そして数日後。すっかり定例となったアガタ様のお茶会に、イリスはスケッチブックをかかえてやってきた。あの天才的な計画を提案し、情報を報告する能力を売り込むためにスケッチブックを見せようと思い立ったのだ。
今日のお茶会の出席者はいつもの四人、殿下とフェリクス、アガタ様とイリスである。アガタ様だけでなく、殿下にも売り込もうと思ったのだ。
殿下の教育は順調だった。イリスのカブトムシは、高貴なる立場といえども一人の少年である殿下の心を確かにつかんだ。イリスが以前出会った少年たちと同じく、殿下も最初は成虫にしか興味を持たなかった。イリスが危惧した通り殿下はイモムシがさして好きではないようで、カブトムシの幼虫はイモムシのような姿で地中にいると説明すると、嫌なことを聞いたという顔をした。しかし、イリスはあきらめなかった。会うたびに少しずつ根気よく、幼虫から成虫に変態する昆虫の神秘を語った。その甲斐あって、今や幼虫の話もよろこんで聞く立派な昆虫少年に育っていた。
イリスがカブトムシを育てた経験をもつことを、殿下は羨ましがっていた。しかし残念ながら、カブトムシの卵がいたかもしれない土の塊は、イリスの手元にはない。そんなものをドレスと一緒の馬車にのせないで、と姉と母から怒られ、引っ越しの時に近所に配ってしまった。きっと近所の少年たちは大切に育ててくれているだろうけれど、あれがあれば殿下の教育もはかどったのに、とちょっとだけ恨めしく思う。
ただ、実物はいなくても、イリスにはスケッチブックがある。飼育日記を兼ねたスケッチブックを使えばよりいっそう幼虫の面白さを伝えられる。そして殿下はイリスの天才的なスケッチを讃え、イリスの天才的な計画を支持してくれるに違いない。
果たして、スケッチブックを喜んだのはアガタ様よりも殿下だった。カブトムシが地中につくる蛹室、イモムシから徐々にできあがる成虫の体型、イリスの拙い言葉だけでは伝わりきらなかった神秘が、こまめに記録された図と合わせることで伝わってきたのだ。
殿下はイリスの提案に賛同した。海には昆虫以上に格好良くて、予想もつかない生き物がいるに違いない、というイリスの主張を聞いて興味をそそられたのだ。しかし、一方で、自分と特定の令嬢がしばしば文通をするのはいろいろとまずいのだ、と悩む様子を見せた。
「それなら、俺に手紙をくれたら良いんじゃないかな」
そう言ったのは、思い悩む殿下を面白そうにながめていたフェリクスだった。そしてイリスと文通するのは楽しそうだ、と笑った。イリスはその案を検討し、それは良い案だ、と賛同した。教え諭すべき殿下と違ってフェリクスは親友だから、余計な気を使わなくて良いし、堅苦しい挨拶も書かなくて済む。殿下宛の手紙を書くと聞いたら、母は代筆のために侍女を同行させろと言い始めるかもしれないが、フェリクスならば大丈夫だろう。殿下の教育に関しても、親友であるフェリクスが良いように取り計らってくれるだろう。

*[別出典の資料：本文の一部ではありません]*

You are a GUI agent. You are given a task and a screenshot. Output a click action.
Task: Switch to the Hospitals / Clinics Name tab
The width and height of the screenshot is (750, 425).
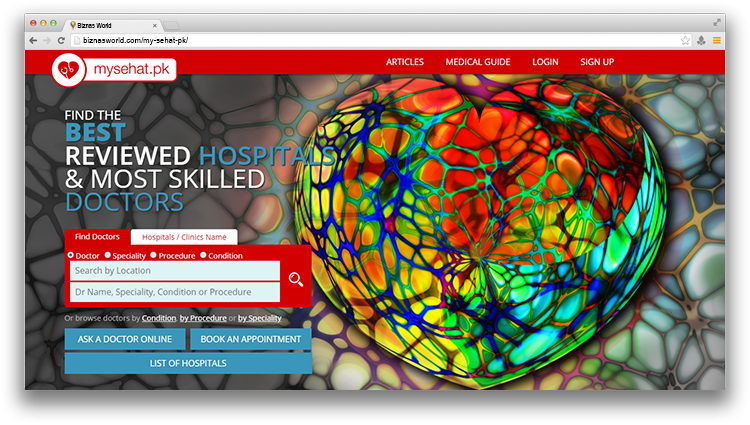[x=184, y=237]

「何か面白いことがあれば殿下にも読んで差し上げますし」
そうフェリクスが言ったことで、殿下も賛同した。これで、世間を知らない高貴そうな人に世界を教えるために文通をする、という大義名分は立った。
さて、次の課題は父の説得である。海辺の街テッラ・マリティマに出張している父に、迎えに来てもらわねばならない。この難題はアガタ様が、私にも時々お手紙ちょうだいね、と言いつつ引き受けてくださった。アガタ様のお父さまである公爵が、父の勤める植物園の園長と懇意にしている、と言うのだ。
計画はすこぶる順調に、実行に移されていった。
その日イリスは、子爵家に帰るなりもっともらしい顔をして、親友と友人と迷える子羊のために旅に出ねばならない、と家族に告げた。母は目を見開いて何事かと問い、姉は理解できないというように頭を振った。

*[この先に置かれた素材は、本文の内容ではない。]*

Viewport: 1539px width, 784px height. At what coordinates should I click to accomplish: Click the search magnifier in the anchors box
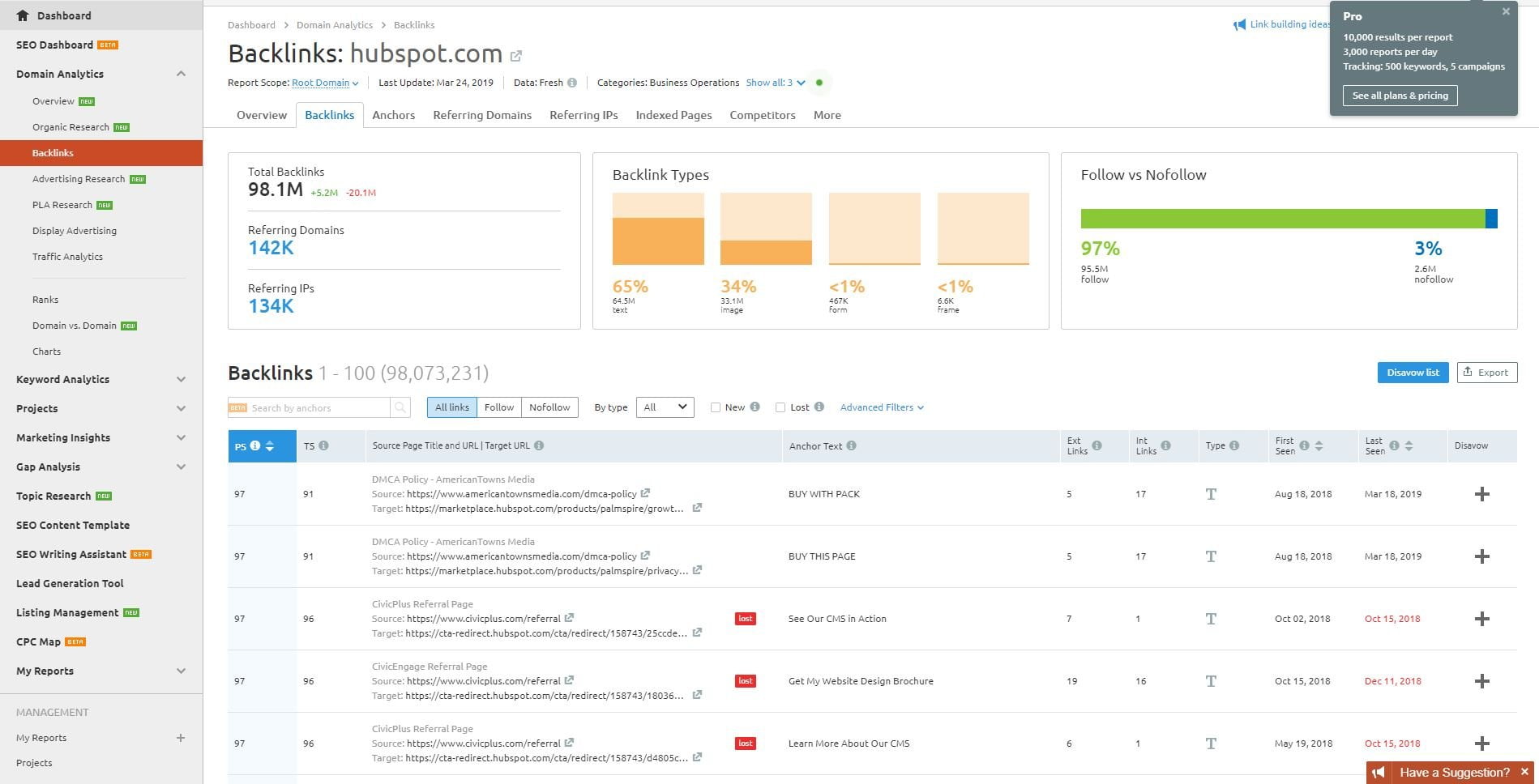click(x=400, y=407)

十日ほど経って、父が突然海辺の出張先から王都へ帰ってきた。
「まあお父様、もう出張は終わりですの?」
「いや、イリス、君に関して園長様から手紙があったんだよ。君を連れていくように、とね」
いったい何をしたんだい、と父は苦笑した。
イリスはすました顔をして、ちょっとしたノブレスオブリージュですわ、とうそぶいた。おそらく完全に誤用である。が、響きが格好良いからそれで良いのである。
こうして、イリスは旅に出た。そして、親友と文通を始めたのだった。